EXTRACTED TEXT:
May 7, 2012; Source: Tredyffrin-Easttown Patch

Why monitor what localities (and states) are thinking when it comes to their ideas for taxing tax-exempt entities? Because these initiatives reveal not just what taxpayers and the American public imagine to be the revenue-generating abilities of Harvard, Princeton, and Stanford, for example, but what they think of the strength and cogency of the argument for nonprofit tax exemption in general. How important are tax-exempt nonprofits to the American public? Schemes for taxing tax-exempt property owners typically generate flimsy dollars, but in the process, the public increasingly sees nonprofits’ tax exemptions as less and less sacrosanct.

Not far from Philadelphia, the Tredyffrin/Easttown school district has a draft of a letter on its website asking all nonprofit property owners to pitch in to help it reduce a projected $6 million budget shortfall. The Tredyffrin/Easttown school board approvingly noted that FLITE, described as “an organization that uses its raised funding for the ‘slightly disadvantaged child’” indicated some willingness to expand its organizational fundraising to include raising money for the school district. It is a sad commentary on our society to find small nonprofits thinking about how they might share some of their fundraising with public school districts.

These payment-in-lieu of taxes (PILOTs) deals look voluntary, but nonprofit property owners know what comes with declining—perhaps a little less cooperation from city fathers, perhaps trouble in getting a building permit or a zoning variance, perhaps a little less cooperation with other municipal services. The NPQ Newswire has called these formal and informal payments in lieu of taxes (PILOTs) “involuntary voluntary” payments. David Thompson of the National Council of Nonprofits calls them “mandatory volunteerism.”

DATASET RECORDS:
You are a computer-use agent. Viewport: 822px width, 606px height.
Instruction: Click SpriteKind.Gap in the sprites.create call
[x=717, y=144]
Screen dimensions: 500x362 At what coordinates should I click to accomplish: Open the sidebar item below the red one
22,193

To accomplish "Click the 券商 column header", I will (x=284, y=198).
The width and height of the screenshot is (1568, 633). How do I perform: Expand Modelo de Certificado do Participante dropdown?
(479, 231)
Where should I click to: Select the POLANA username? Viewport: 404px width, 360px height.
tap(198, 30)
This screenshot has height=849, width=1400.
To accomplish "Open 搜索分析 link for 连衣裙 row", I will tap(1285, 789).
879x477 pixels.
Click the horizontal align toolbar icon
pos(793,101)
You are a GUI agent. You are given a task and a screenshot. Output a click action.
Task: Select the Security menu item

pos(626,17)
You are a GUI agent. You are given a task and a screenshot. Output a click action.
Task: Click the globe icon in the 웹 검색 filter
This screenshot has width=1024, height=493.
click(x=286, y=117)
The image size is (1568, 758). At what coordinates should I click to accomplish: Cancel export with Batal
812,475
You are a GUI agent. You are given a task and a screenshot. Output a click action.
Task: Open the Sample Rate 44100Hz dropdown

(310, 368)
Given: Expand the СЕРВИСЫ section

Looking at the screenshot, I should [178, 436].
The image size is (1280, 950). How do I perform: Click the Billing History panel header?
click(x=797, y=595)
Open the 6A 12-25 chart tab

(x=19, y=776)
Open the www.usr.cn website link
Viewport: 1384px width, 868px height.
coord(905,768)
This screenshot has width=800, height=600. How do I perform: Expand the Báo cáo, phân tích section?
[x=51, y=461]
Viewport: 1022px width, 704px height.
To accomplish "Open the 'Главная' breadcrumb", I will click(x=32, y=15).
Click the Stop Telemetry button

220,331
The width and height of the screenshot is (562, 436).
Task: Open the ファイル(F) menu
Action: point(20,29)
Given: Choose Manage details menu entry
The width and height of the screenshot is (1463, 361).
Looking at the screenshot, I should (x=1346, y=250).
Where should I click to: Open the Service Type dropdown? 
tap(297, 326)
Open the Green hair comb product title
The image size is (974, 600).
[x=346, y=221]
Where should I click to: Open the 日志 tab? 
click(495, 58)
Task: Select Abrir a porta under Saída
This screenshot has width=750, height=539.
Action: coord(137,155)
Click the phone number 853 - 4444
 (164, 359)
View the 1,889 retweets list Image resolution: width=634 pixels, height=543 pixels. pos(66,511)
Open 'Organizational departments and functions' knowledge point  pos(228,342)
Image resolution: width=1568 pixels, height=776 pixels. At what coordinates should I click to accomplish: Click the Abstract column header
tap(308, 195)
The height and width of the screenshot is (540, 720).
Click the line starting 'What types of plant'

TO BE DONE:
[1] Reproduce the passage on taxing tax-exempt nonprofits between "May 7, 2012;" and "and less sacrosanct.", inclusive.
[2] In the records, revise the lines between the lines holding "Where should I click to: Open the Service" and "click(495, 58)", inclusive, swapping "Service Type" for "Account Type". Return only those lines.
The text and the records were gathered from unrelated sources.

EXERCISE RESPONSES:
[1]
May 7, 2012; Source: Tredyffrin-Easttown Patch

Why monitor what localities (and states) are thinking when it comes to their ideas for taxing tax-exempt entities? Because these initiatives reveal not just what taxpayers and the American public imagine to be the revenue-generating abilities of Harvard, Princeton, and Stanford, for example, but what they think of the strength and cogency of the argument for nonprofit tax exemption in general. How important are tax-exempt nonprofits to the American public? Schemes for taxing tax-exempt property owners typically generate flimsy dollars, but in the process, the public increasingly sees nonprofits’ tax exemptions as less and less sacrosanct.

[2]
Where should I click to: Open the Account Type dropdown? 
tap(297, 326)
Open the Green hair comb product title
The image size is (974, 600).
[x=346, y=221]
Where should I click to: Open the 日志 tab? 
click(495, 58)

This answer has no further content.